In case you missed this one, a Brit named Edward Douglas (David Thewlis) is stranded out in sea after a plane crash. He’s rescued by a vet named Montgomery, (Val Kilmer) who takes him to a beautiful island ran by a mysterious Dr. Moreau  (Marlon Brando) and his merry band of man-beasts. Douglas quickly learns that Moreau and company are playing God out here, conducting experiments at will and pushing the boundaries of science to dangerous levels. 

It’s been nearly two decades since I last watched it, and I have to admit John Frankenheimer’s THE ISLAND OF DR. MOREAU is a hell of a lot more entertaining than I remembered. Somehow, the fact it is a Frankenheimer production is intriguing (he directed tons of movies from RONIN to THE MANCHURIAN CANDIDATE). He didn’t always make good movies, but he never made anything this freakin’ strange as the movie plays like a demented Terry Gilliam flick. Frankenheimer came onto the movie after the original director Richard Stanley was fired a few days into production, but still he was in control of what ended up on screen. That seemingly lack of control is what makes the movie legendary, because it all ends up so f*ckin’ odd.

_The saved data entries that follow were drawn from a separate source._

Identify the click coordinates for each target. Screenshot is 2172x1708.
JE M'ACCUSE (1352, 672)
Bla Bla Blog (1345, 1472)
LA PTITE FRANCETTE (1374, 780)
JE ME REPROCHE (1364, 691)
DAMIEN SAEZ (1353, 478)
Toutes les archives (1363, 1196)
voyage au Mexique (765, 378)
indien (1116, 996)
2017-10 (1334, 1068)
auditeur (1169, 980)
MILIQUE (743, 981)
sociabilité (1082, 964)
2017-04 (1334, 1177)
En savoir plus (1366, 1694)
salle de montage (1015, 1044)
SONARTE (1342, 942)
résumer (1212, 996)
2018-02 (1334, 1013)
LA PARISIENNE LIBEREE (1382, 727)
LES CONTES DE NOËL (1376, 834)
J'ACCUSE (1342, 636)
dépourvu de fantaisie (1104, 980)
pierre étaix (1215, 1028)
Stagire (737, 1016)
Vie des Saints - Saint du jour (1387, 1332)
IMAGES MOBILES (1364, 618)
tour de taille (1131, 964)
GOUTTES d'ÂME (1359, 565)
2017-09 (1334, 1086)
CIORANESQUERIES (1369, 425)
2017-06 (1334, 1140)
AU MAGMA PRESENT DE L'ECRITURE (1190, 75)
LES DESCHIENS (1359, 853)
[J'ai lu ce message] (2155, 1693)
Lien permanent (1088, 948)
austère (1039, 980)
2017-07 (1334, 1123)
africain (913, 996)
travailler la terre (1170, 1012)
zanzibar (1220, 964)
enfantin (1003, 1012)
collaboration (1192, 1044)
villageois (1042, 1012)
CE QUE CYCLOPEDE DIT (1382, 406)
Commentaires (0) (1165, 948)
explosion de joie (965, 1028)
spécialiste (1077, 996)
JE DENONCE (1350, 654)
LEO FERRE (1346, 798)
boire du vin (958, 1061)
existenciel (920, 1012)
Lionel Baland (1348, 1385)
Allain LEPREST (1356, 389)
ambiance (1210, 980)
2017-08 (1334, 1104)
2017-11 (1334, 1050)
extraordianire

Now since I just revisited the 1977 version where Burt Lancaster played Dr. Moreau as a very subtle mad scientist, Brando…well, went for the opposite approach with perhaps the most peculiar performance of his career.  Skin painted Joker white, draped in white and sporting some shades, it’s just something else entirely. Supposedly, Brando insisted on having the world’s smallest man as his sidekick, which adds to the weirdness and makes THE ISLAND OF DR. MOREAU so bizarrely entertaining that it’s just short of fantastic. Take the scene where Brando and his small son (dressed in white same like Mini Me) play piano together or when he decides to sport an ice bucket on his head. Brando (who had just lost his daughter) is out there, man, channeling something no one has seen before.

At the same time, one of the best things about THE ISLAND OF DR. MOREAU comes from watching Val Kilmer when the man still looked like a stud and remained a legit star. Today…not so much, but holy shit, DR. MOREAU comes only one year after he was freakin’ Batman! As Montgomery (Moreau’s right hand man), he’s wacky good with a performance that seemingly belongs in a TOP SECRET sequel. It’s a shame Kilmer didn’t star as Douglas as he had the personality, the charm, and the chops to really be the star of the film (reportedly the role was his, but with a divorce and weirdness of the movie, Kilmer wanted a smaller role). Thewlis is a fine actor, but he just exists. Kilmer could’ve added much more. Sadly, this was the beginning of the end of his star power. Thewlis actually seems like the outsider on this perfect island as he, along with Fairuza Balk (Moreau’s daughter), are the only people playing their roles straight, injecting a bit of sanity to keep it from going completely over the rails.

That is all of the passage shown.